A Greyhound spokesman said the Monday night accident might have been prevented if the government had done more to help improve bus security.

Until moments before the attack, all appeared normal on Greyhound Bus No. 7418, tooling along the flat agricultural expanse of Fresno County, halfway on its trip from Los Angeles to San Francisco. Forty-five passengers from as far as Brazil and Israel were aboard, half of them dozing and half finishing fast food from a pit stop 35 miles down the road.

Shortly after 8:30 p.m., a passenger described by authorities as a deranged drifter from Los Angeles who had made repeated visits to the bathroom bounded to the front of the bus.

No one apparently saw that 27-year-old Arturo Tapia Martinez was clutching a pair of scissors. The next thing passengers heard was bus driver Hernandez, 50, of Pomona, shouting "Hey! Hey! Hey!" as he tried to fight off Martinez and still maneuver the 36,000-pound vehicle.

The struggle didn't last long, authorities said, just long enough for Hernandez to have his throat slit and his bus roar off the freeway and flip over on its side into a cotton field.

Two unidentified adult female passengers died at the side of the road near Coalinga. Helicopters transported the more seriously injured to hospitals. Two dozen passengers were treated for minor injuries and released.

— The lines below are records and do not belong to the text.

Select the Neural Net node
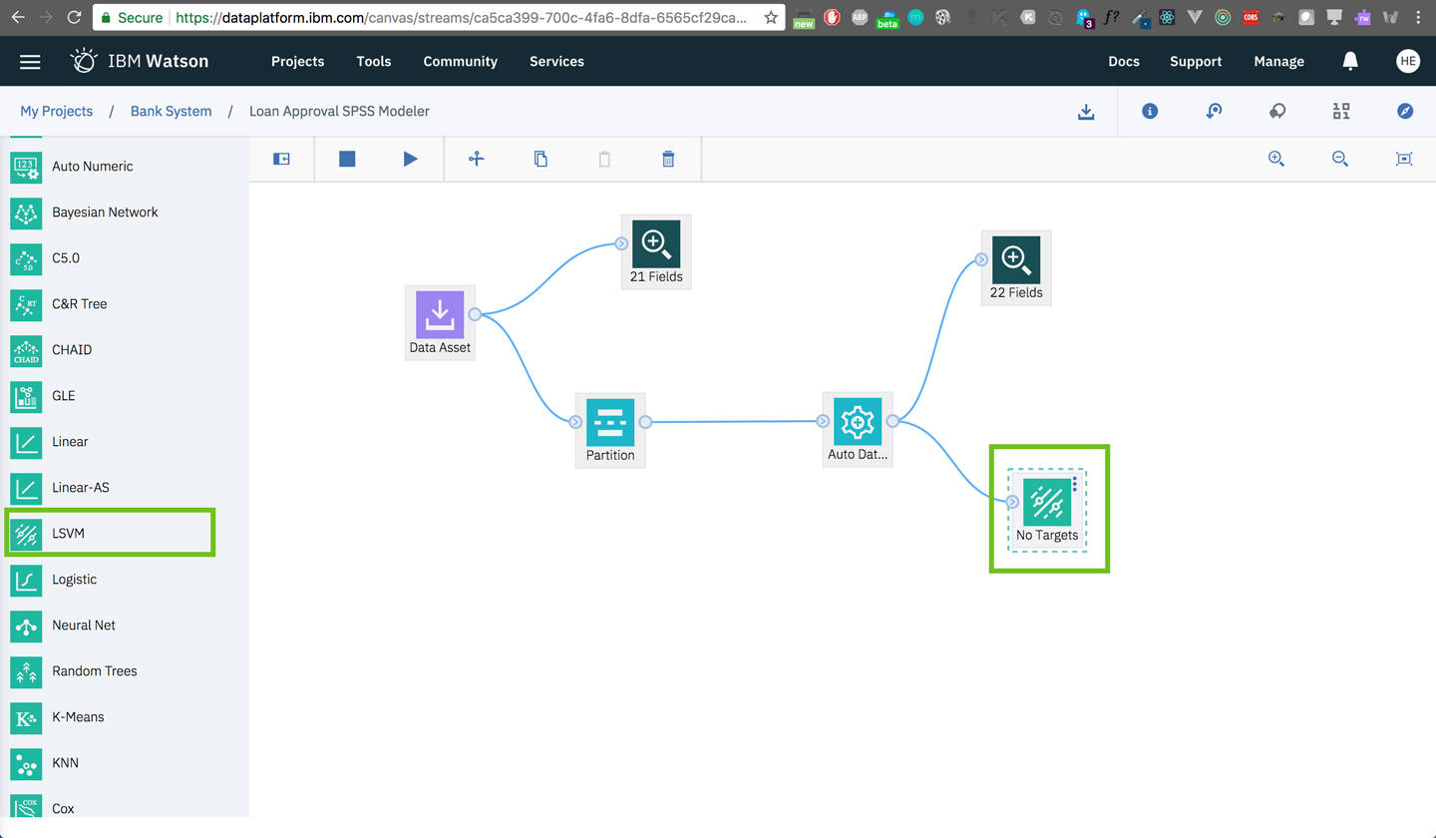 click(x=86, y=626)
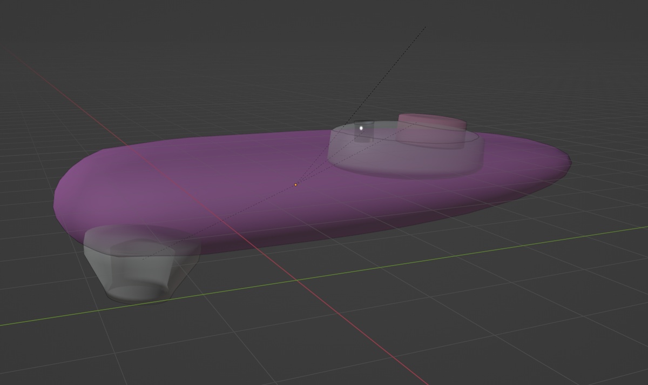
Task: Click where the red and green axes intersect
Action: pos(296,281)
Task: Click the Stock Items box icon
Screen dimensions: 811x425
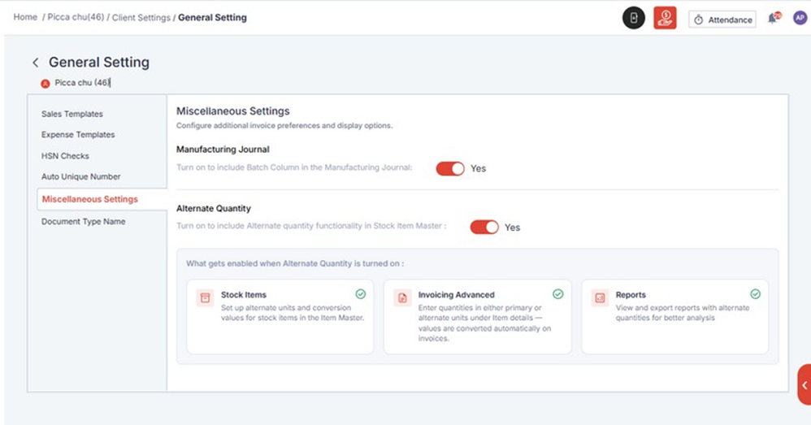Action: pyautogui.click(x=205, y=298)
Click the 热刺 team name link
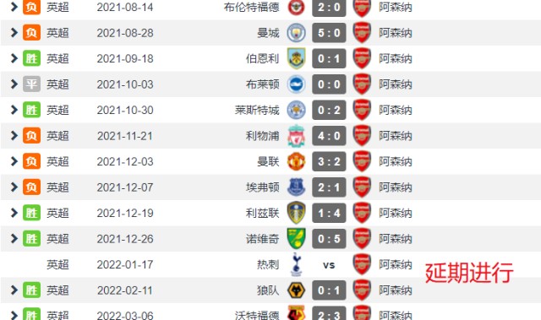The height and width of the screenshot is (320, 541). click(x=268, y=264)
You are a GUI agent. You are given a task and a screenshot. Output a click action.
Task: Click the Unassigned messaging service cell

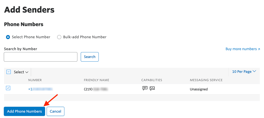point(199,89)
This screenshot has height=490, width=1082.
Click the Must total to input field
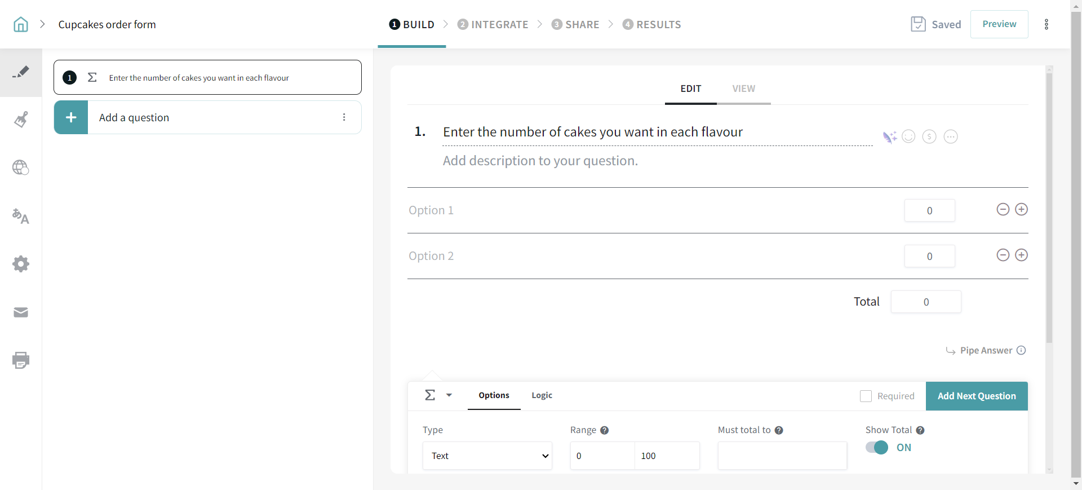coord(782,456)
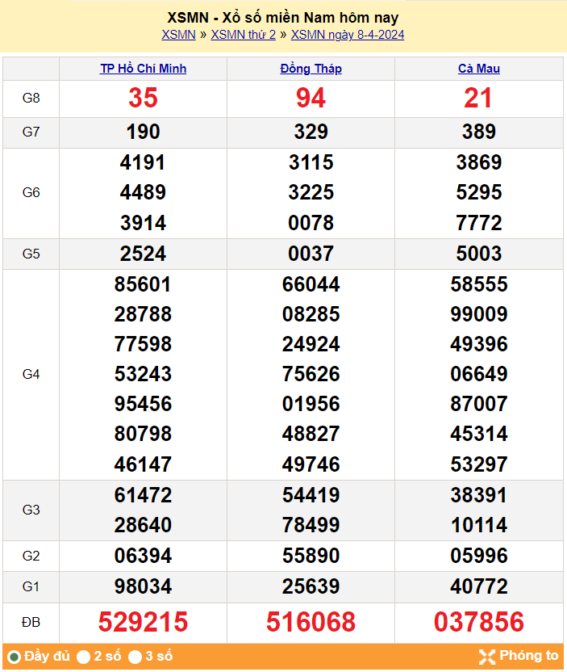
Task: Switch to the 3 số display option
Action: [x=135, y=657]
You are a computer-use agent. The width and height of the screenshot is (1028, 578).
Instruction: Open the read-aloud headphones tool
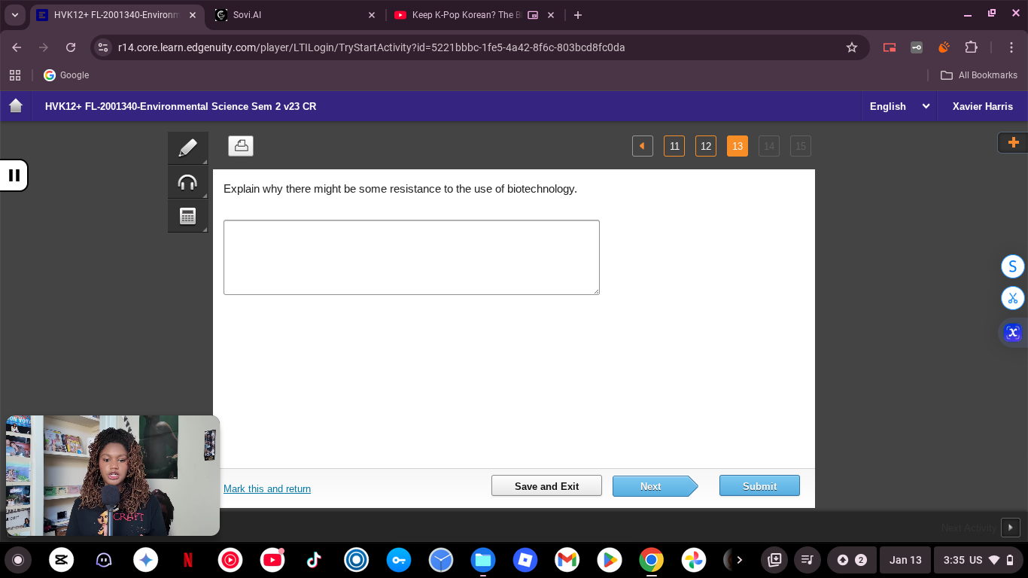coord(187,182)
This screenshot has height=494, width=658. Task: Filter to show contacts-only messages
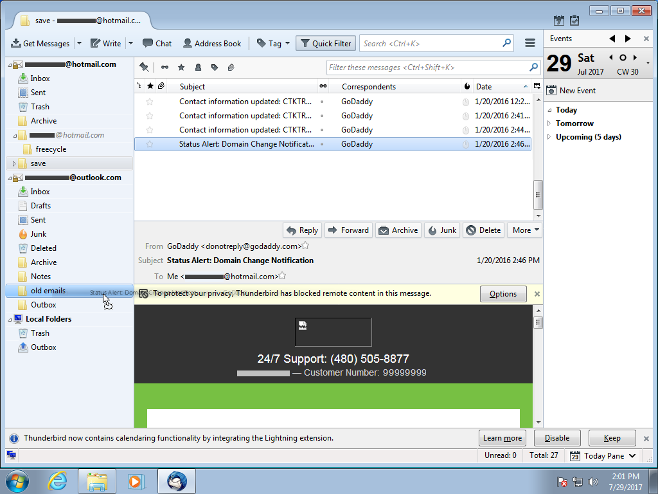198,68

Three others, including Hernandez, remain hospitalized Tuesday in fair condition.

Martinez, a Mexican national who carried no identification, tried to escape, but passengers pointed him out to authorities and he was caught a short distance away. Late Tuesday, he remained in Fresno County Jail under a suicide watch.

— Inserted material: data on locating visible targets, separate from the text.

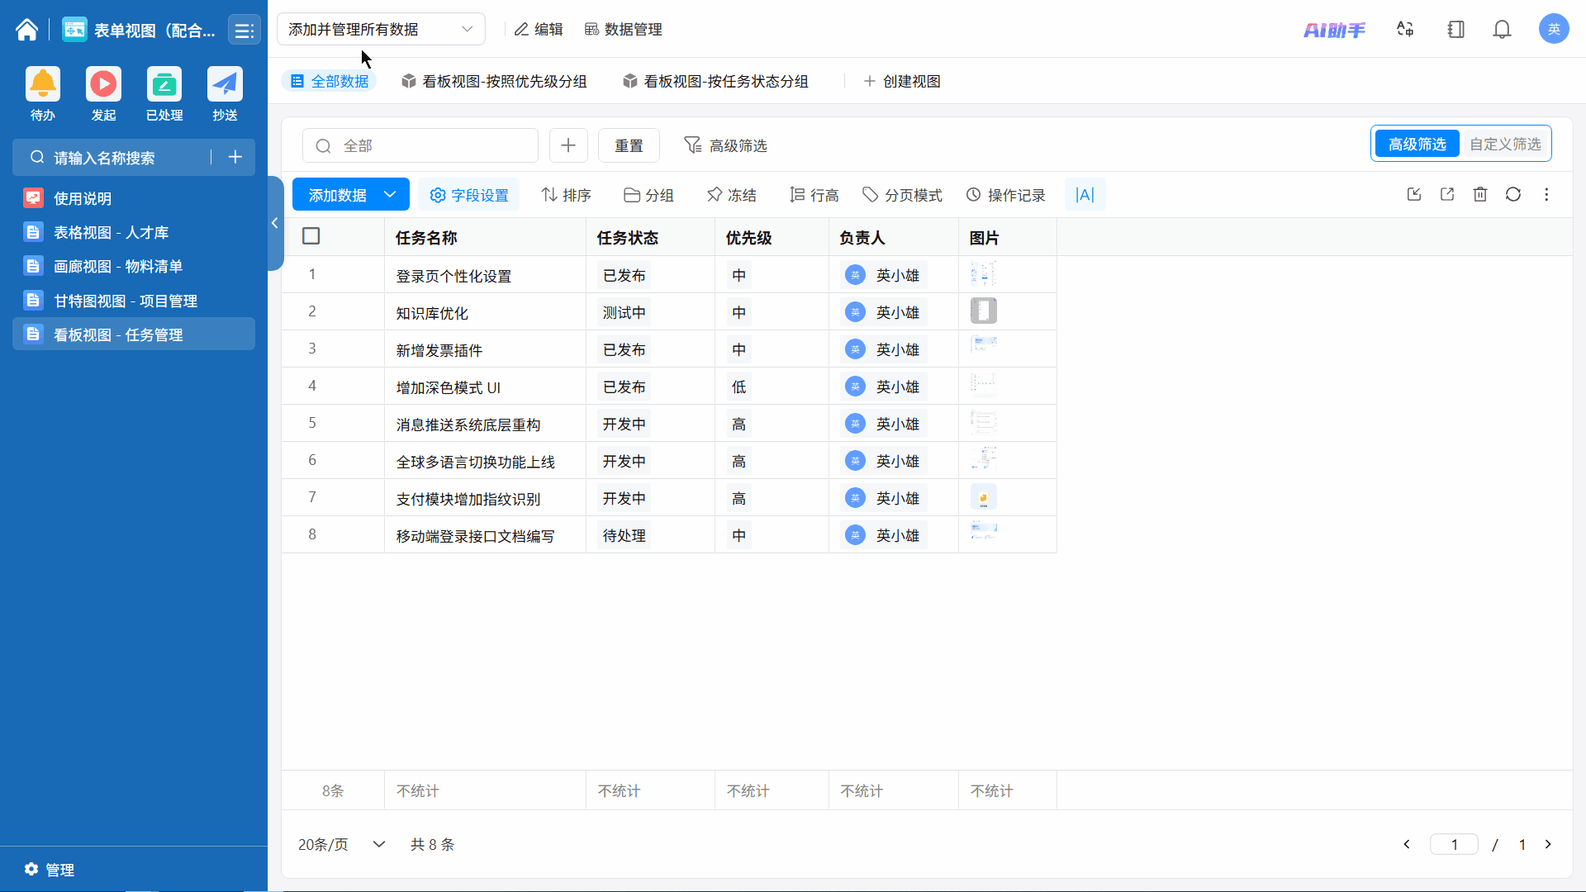The height and width of the screenshot is (892, 1586).
Task: Click the refresh icon in the table toolbar
Action: pyautogui.click(x=1513, y=195)
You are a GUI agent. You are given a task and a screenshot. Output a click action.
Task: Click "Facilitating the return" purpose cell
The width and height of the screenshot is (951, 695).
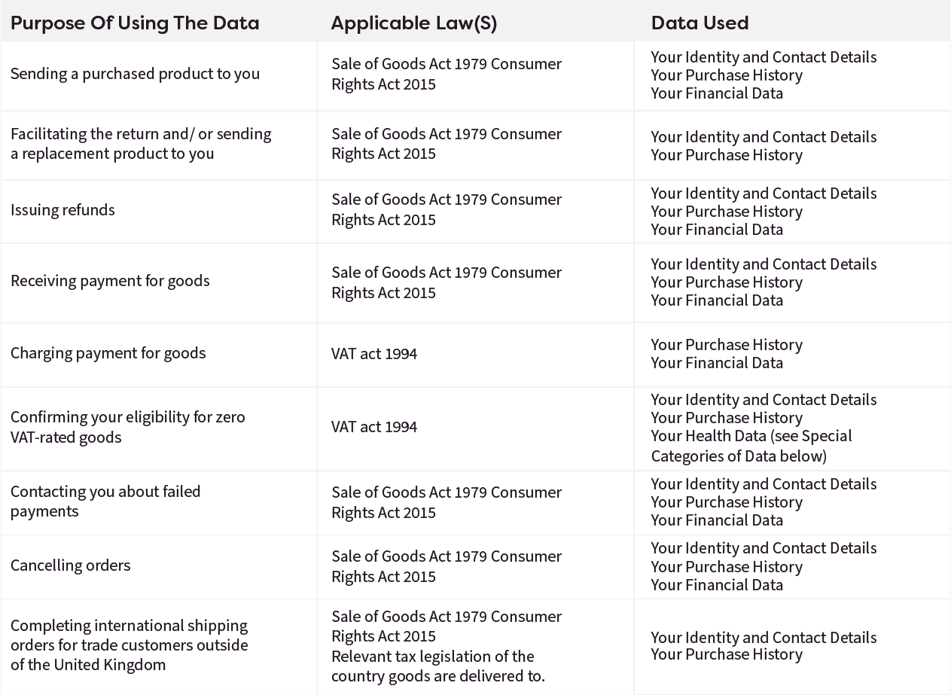(141, 144)
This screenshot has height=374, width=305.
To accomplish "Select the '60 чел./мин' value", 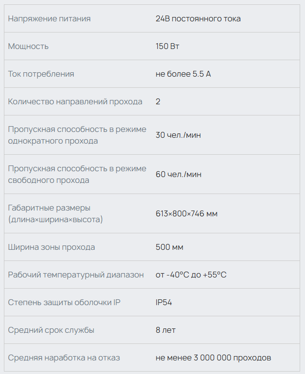I will pos(178,174).
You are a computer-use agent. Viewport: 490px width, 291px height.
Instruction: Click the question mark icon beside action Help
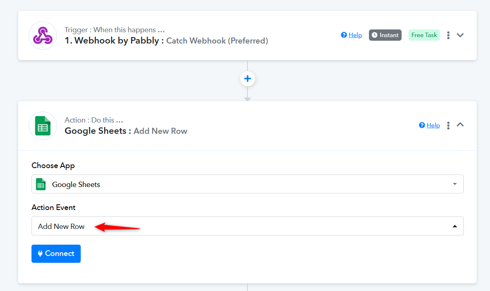(x=422, y=125)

Authorities say he told them numerous stories about why he did it, but none of them makes much sense. They are looking into the possible role of drugs, alcohol or mental illness.

"There doesn't seem to be a motive," Sgt. Jay Stuart said. "It's likely he was just a goofball."

Alfredo Saravia, who was heading to Oakland to visit his sister, told reporters that he was falling asleep when the attack broke out. "The people in front ... tried to stop the guy but he already had the driver. Everything happened in seconds. The bus started tumbling and went off the road and started flipping."

One female passenger, who spoke on condition of anonymity because she was cutting university classes, said it was her post-Sept. 11 fears that caused her to take the bus instead of fly.

"A couple went through the windshield. Somehow I ended up on my feet, standing one foot on the window and one on an overhead rack," she said. "People were falling onto people. You had to walk over people to get out."

The west side of Fresno County, a swath of cotton and vegetable land that extends mile upon mile with scarcely a tree, is one of the loneliest stretches of California. The last time authorities can recall anything noteworthy happening there was a few years back when actress Anne Heche was found wandering nearly naked in a cotton field, muttering that she was catching a spaceship to heaven.

About 20 passengers who walked away without injuries were taken to a community center in the tiny farm town of San Joaquin and interviewed by sheriff's investigators until 3 a.m.

One young woman with purple hair and nose rings hugged and kissed her boyfriend, who had driven 200 miles from Santa Rosa to pick her up. The others, dog tired, boarded two Greyhound buses in the chilly early morning air. They were headed to the Bay Area, to the places where they were supposed to arrive five hours earlier.

The replacement Greyhound driver, who did not give his name, said the attack was a bus driver's worst dream come true.

"You think about it all the time," he said. "There's nothing protecting your back."

In the last year, Greyhound has hired more security guards and added cameras to its 111 terminals. The guards use hand-held metal detectors to scan about one in five randomly chosen buses at 30 locations nationwide, including Los Angeles.